Senator John ThuneFrom the very beginning, it has been clear that any so-called "cap and trade" program aimed at cutting greenhouse gasses would have a much bigger impact on rural states like South Dakota. This is in part due to reliance on coal-generated electricity, but also because of the higher input costs that will effectively punish rural agricultural producers and increase costs for all consumers. Unfortunately, the U.S. Department of Agriculture (USDA) and the Environmental Protection Agency (EPA) seem to be obscuring the true cost of the cap and trade bill that was approved by the House of Representatives.
The USDA recently released a report on the economic impact on farmers of the cap and trade bill passed by the House of Representatives. Rather than conducting their own research or relying on independent experts, the USDA report relies heavily on calculations and assumptions from the EPA, which are rosy at best.
Agriculture relies heavily on energy. Last summer's spike in fuel prices put a severe burden on South Dakota farmers and ranchers, but that was only a preview for what would happen if Congress enacts a cap and trade scheme. Cap and trade will inevitably lead to higher fuel, electricity, and fertilizer prices across the board and that certainly would get passed along to individuals and families for just about everything they purchase.
In calculating the impact of cap and trade on farmers, the USDA relies on the EPA's assumption that carbon capture technology would be readily available and commercially practical by 2014. Most experts, however, agree that capturing the carbon emissions from power plants will not be economically viable until 2020 or beyond.
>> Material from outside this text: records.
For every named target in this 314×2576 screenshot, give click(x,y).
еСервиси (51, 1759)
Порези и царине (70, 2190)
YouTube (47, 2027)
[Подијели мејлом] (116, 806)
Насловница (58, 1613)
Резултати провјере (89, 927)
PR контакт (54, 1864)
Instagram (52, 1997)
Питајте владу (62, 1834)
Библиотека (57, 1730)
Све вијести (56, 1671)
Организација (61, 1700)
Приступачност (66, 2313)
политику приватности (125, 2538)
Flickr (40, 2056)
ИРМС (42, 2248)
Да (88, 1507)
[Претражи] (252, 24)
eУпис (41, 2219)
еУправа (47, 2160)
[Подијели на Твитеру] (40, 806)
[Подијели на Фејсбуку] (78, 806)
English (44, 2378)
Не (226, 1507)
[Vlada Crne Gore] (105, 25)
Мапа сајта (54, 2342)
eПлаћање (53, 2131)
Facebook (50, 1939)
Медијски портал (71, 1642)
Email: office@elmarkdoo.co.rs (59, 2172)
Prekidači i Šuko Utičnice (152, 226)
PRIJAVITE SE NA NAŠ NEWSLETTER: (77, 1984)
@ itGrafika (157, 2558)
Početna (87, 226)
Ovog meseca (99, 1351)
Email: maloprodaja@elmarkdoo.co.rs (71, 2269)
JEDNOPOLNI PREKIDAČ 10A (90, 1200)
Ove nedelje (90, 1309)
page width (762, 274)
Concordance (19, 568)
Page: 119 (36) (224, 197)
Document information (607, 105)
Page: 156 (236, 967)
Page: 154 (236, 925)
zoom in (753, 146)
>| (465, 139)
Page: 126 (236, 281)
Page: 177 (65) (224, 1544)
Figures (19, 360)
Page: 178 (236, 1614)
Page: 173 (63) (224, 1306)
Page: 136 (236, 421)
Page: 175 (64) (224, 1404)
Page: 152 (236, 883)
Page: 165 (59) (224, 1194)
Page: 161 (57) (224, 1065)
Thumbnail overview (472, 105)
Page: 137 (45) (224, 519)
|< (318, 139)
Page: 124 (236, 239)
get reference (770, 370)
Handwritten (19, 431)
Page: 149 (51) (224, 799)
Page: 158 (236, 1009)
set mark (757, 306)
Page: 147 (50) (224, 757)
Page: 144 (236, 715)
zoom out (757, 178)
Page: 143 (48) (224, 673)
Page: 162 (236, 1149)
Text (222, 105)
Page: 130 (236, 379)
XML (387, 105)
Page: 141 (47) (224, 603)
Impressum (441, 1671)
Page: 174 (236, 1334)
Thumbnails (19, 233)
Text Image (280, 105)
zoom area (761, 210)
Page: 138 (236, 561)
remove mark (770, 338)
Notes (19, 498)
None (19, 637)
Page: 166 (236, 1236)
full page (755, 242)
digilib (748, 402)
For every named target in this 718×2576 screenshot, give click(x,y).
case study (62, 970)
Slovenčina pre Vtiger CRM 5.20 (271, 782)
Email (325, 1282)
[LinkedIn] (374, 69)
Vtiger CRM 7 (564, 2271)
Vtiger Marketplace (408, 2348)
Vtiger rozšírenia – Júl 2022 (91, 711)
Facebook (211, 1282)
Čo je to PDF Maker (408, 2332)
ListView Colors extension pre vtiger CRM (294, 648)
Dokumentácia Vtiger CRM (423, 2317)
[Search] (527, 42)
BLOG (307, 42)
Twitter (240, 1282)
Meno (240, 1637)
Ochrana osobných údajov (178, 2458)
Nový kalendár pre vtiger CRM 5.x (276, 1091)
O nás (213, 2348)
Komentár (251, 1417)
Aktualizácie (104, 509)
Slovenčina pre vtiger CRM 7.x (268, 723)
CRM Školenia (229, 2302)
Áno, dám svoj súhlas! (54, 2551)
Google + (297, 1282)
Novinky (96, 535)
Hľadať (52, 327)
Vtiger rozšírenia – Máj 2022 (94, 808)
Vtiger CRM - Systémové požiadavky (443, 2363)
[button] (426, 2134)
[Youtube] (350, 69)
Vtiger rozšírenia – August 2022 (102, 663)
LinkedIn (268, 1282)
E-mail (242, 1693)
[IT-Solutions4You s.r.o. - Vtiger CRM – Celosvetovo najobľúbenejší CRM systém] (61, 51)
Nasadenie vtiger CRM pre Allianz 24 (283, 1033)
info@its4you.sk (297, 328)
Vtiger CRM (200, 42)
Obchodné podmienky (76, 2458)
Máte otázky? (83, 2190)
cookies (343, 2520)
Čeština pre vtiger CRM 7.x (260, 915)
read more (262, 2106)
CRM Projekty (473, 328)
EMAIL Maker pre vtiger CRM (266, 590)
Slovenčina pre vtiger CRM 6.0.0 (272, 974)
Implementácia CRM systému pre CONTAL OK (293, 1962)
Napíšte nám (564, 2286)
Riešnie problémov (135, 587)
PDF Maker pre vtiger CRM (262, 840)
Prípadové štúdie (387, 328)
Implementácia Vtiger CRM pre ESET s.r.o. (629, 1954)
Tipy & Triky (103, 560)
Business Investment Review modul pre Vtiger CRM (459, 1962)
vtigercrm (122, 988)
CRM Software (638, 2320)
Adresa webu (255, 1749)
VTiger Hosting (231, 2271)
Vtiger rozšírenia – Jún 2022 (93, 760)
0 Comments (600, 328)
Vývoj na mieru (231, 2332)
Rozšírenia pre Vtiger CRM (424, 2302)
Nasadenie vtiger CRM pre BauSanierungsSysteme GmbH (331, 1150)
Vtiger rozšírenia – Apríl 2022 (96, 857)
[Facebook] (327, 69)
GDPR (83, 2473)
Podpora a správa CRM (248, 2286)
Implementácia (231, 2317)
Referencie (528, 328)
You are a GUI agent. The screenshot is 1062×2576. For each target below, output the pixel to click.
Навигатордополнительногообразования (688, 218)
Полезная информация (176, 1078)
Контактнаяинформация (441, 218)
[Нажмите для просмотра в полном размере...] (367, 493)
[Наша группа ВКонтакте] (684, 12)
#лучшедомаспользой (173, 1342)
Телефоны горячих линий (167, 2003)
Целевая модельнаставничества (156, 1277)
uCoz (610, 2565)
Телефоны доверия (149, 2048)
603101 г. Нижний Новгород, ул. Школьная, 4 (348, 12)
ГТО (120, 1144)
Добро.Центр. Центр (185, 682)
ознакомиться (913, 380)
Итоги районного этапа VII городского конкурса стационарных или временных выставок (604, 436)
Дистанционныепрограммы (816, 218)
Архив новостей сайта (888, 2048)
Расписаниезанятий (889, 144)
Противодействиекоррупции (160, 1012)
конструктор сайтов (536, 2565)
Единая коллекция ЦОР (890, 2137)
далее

Similarly in the report, the EPA assumes nuclear power generation will double by 2035. This goal also seems unlikely, particularly when Congressional Democrats are blocking efforts to expand nuclear power generation.
Another less-discussed threat to agricultural producers is increased fertilizer costs as a result of cap and trade. Fertilizer production is an energy-intensive industry, which means that increased energy costs will result in increased fertilizer costs. The USDA report claims that fertilizer producers would be eligible for "free allowances" to offset increased energy costs, but it is likely that those offsets would instead go to larger energy-intensive industries, such as steel, glass, and chemical production. Also, a study by the University of Missouri found that the overall average farm costs would increase by over $11,000 in 2015 and over $30,000 in 2050.
Farmers and ranchers are the backbone of our state's rural economy. Producers would be forced to bear increased costs as a result of cap and trade legislation, and the effects of that would be felt throughout South Dakota. As the Senate prepares to consider this issue this fall, I will continue working to protect South Dakota farmers and ranchers from the unfair, punitive results of the cap and trade bill passed by the House of Representatives.